La Parigi dei bassifondi dei primi del Novecento, la Berlino dell’orrore nazista: non c’è salvezza in queste canzoni, è il disfacimento totale, è “Salò, o le 120 giornate di Sodoma” del rock. Musicalmente, è un viaggio trascendentale che cerca disperatamente una via d’uscita, una speranza apparentemente impossibile. Arriverà, ma bisognerà attendere l’ultima traccia, i venti minuti pazzeschi e accecanti nella loro bellezza di Junior Dad. Prima, Lou Reed e i Metallica si sfidano nell’iniziale Brandenburg Gate, (“I would cut my legs and tits off/When I think of Boris Karloff and Kinski” canta Reed, con James Hetfield dei Metallica che risponde sguaiato “Small town girl!”) un pezzo che comincia acustico per debordare in un rock’n’roll serrato e granitico.
Un riff tipicamente industriale squarcia invece Mistress Dread con la voce di Reed che sembra provenire da altrove, sperdutamente alla ricerca di un significato a quanto sta accadendo intorno a lui; Iced Honey è la Sweet Jane del Terzo Millennio; Cheat on Me sono undici minuti di spoken word. Sotto di lui, i Metallica si trasformano in rumoristi rock straordinari: l’ambientazione è quella di un locale mai esistito, tra Montmartre e il bunker di Hitler a Berlino.
Frustration che viaggia a lunghezze anche qui superiori alla norma, quasi nove minuti, è costruita su una classica sequenza di accordi tipica dei Metallica ed è un bel sentire. Little Dog, anche qui otto minuti di durata, si apre acustica: la voce, invecchiata, invecchiatissima di Lou Reed, sembra quella dell’ultimo Johnny Cash, morente.
Il viaggio si conclude in una sorta di possibile redenzione, che forse per Lou Reed è più quella del sonno eterno della morte che una redenzione possibile qui, ora, sulla terra. Sono i venti minuti epici, il picco di tutto il disco, di Junior Dad. Qualcuno ha detto che in studio, mentre la registravano, James Hetfield and Kirk Hammett dei Metallica siano scoppiati in lacrime. Entrambi avevano da poco perso il padre.

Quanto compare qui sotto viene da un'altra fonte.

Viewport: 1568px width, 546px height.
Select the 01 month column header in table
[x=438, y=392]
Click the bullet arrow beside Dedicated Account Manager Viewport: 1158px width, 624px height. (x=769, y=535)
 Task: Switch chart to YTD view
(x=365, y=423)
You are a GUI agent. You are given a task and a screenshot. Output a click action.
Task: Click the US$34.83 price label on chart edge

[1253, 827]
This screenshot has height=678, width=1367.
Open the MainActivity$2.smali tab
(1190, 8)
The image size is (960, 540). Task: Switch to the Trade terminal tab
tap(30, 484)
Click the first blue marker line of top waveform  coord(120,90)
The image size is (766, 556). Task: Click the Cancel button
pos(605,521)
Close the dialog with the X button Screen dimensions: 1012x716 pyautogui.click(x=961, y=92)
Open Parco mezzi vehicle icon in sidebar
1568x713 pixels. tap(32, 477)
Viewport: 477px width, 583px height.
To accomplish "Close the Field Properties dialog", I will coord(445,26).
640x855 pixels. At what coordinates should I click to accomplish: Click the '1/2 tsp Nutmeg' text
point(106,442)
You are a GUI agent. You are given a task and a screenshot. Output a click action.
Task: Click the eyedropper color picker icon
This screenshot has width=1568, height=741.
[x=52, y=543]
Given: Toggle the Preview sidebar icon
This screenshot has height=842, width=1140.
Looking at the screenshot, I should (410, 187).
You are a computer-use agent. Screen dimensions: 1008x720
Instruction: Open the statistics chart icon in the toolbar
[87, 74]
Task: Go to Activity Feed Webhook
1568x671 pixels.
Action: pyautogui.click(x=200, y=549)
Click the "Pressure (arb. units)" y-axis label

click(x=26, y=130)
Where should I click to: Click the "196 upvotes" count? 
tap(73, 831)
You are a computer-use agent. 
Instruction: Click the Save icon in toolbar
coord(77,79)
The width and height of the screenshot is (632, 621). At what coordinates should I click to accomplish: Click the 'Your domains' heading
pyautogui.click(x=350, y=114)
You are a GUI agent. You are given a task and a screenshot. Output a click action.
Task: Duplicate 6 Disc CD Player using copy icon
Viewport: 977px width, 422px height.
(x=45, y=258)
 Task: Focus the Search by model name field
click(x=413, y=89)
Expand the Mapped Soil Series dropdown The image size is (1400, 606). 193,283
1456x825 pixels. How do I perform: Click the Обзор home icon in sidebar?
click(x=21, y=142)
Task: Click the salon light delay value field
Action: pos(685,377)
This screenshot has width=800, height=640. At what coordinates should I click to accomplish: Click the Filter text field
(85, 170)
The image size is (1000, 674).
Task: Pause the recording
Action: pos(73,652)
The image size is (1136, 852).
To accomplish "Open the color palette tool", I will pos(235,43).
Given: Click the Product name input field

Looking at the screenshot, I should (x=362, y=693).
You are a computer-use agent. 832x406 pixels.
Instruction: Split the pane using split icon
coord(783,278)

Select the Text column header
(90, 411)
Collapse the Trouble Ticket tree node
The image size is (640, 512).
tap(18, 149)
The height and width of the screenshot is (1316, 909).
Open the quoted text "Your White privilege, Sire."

Ed è proprio un figlio che si rivolge a un padre perduto, ma bramato, il protagonista di questo pezzo che Reed in passato aveva già presentato dal vivo in forma sperimentale con l’eclettico polistrumentista John Zorn e la moglie Laurie Anderson.
Qui, siamo su dimensioni soniche ben diverse. Mentre Lou Reed mormoreggia il suono di violoncelli stende un tappeto su cui entrano i Metallica in versione che sembrano i New Order. Si dispiega un cantato dolcissimo e consolatorio, dopo gli incubi precedenti, e chi pensa che ci sarà una esplosione rock nel finale, dovrà ricredersi. Lou Reed e i Metallica escono di scena: per i conclusivi otto minuti del lunghissimo brano rimangono solo gli archi, dei violoncelli di una bellezza spropositata, che accompagnano l’ascoltatore verso un abbraccio consolatorio. C’è redenzione, c’è salvezza alla fine dell’incubo? “Pull me up/ Would you be my lord and saviour?”, dice Lou Reed.